Monday, August 22, 2011

Silver Very Close to Shorting Opportunity

Click on Chart to Enlarge

Based on looking at thousands and thousands of charts, when a rising wedge like this ends, it often touches or pokes through the upper wedge line before peaking and heading down. There will often be a gap down through the rising wedge line as price begins to decline. And there may be a backtesting rally underneath or even slightly above that rising wedge line shortly thereafter. This is followed by a quick move to exceed the low of the wedge. There is often a pause or brief rally attempt at the low, before a failure and resumption of the downtrend to the next support level ($26 in this case).

Assuming this rally ends in the next couple days, all the info posted on the chart would likely lead to a move to $26 or below by mid to late October.

I am holding the Oct 34 puts I purchased until expiration regardless of this poke to new rally highs. I would strongly encourage such put buying right now at these levels. The reward potential is phenomenal.

I'll post a short on this as soon as a reversal appears. For technical traders you can use either hourly or daily MACD to time the entry from this point.

This pattern in silver is so pure that I think the implication is that gold is likely topping soon too. I would strongly suggest selling of ALL gold investments here and get out of gold and silver stocks also. SLW is forming a head and shoulders top almost for sure. ABX looks like it is finishing an upward ABC after an initial breakdown.

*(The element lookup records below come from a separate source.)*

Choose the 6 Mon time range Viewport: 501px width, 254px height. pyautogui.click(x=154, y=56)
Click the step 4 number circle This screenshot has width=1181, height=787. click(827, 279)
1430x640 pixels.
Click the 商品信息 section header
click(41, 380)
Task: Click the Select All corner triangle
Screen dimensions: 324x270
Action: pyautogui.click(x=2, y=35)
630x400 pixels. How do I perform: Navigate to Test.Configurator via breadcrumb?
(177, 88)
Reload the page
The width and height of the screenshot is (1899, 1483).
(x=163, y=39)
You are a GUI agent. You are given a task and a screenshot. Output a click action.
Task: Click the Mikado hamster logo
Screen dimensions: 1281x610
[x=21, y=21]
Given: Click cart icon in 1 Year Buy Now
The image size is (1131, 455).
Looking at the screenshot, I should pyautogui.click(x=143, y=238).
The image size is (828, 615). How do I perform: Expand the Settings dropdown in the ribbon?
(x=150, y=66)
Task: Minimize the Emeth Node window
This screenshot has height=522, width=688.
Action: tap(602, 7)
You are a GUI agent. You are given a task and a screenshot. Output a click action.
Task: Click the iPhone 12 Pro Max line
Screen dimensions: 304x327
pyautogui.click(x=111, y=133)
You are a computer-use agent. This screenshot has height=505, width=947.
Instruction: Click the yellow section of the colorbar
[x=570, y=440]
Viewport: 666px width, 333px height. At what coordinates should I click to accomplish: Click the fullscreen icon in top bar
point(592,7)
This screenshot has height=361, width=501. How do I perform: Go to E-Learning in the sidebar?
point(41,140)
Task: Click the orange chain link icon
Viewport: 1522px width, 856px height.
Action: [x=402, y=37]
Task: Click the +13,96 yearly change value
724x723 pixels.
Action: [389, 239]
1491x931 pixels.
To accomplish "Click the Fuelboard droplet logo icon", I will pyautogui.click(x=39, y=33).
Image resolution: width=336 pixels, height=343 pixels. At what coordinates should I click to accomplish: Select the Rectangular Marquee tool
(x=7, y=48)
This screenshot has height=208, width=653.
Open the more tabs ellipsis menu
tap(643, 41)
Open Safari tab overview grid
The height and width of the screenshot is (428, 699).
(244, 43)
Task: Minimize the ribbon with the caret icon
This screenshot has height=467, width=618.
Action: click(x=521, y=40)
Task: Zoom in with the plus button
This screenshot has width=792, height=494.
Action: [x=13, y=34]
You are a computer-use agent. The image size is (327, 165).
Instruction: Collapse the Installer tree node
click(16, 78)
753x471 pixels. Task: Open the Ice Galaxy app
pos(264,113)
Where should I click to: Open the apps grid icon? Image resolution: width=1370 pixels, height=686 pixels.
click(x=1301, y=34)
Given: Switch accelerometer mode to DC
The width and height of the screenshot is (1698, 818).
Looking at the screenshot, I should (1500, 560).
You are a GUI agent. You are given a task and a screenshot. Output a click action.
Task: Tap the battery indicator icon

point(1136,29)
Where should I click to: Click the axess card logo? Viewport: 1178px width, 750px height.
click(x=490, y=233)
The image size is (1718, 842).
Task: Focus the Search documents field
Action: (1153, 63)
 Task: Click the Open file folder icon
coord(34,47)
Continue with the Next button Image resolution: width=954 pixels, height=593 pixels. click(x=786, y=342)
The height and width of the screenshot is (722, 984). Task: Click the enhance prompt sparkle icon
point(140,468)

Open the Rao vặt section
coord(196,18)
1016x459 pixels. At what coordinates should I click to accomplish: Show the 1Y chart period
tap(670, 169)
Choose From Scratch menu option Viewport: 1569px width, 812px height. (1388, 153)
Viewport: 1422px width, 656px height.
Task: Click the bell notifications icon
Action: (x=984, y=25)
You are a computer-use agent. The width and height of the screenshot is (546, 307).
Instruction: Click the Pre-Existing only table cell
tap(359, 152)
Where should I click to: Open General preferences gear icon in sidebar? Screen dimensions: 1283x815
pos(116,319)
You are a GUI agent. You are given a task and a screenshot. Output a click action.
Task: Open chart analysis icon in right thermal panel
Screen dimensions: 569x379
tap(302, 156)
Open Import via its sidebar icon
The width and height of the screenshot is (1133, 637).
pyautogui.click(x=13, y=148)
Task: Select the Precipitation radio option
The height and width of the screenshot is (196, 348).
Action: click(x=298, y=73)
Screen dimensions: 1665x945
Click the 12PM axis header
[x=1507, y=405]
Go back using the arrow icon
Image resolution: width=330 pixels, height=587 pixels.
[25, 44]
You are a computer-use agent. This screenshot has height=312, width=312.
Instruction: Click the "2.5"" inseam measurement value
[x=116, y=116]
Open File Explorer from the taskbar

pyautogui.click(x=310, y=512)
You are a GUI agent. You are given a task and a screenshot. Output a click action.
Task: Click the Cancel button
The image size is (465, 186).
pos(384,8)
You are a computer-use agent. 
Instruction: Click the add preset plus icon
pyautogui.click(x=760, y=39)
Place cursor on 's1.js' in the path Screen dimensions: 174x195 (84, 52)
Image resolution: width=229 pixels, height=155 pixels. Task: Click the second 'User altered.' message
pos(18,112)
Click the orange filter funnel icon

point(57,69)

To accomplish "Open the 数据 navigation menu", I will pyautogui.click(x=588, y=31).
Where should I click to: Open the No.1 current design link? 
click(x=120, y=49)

Notice how the US Dollar Index is still holding above the May lows despite a phenomenal run up in gold prices. When gold comes down, watch the US Dollar take off to the upside. Again, Oct calls on UUP or puts on FXE could serve this purpose with limited/defined risk.

The implication ahead is a deflationary phase with declining commodity prices and rising US Dollar valuations. Stocks may chop or rebound here, but the longer term trend I take to be down based on everything discussed recently on this blog.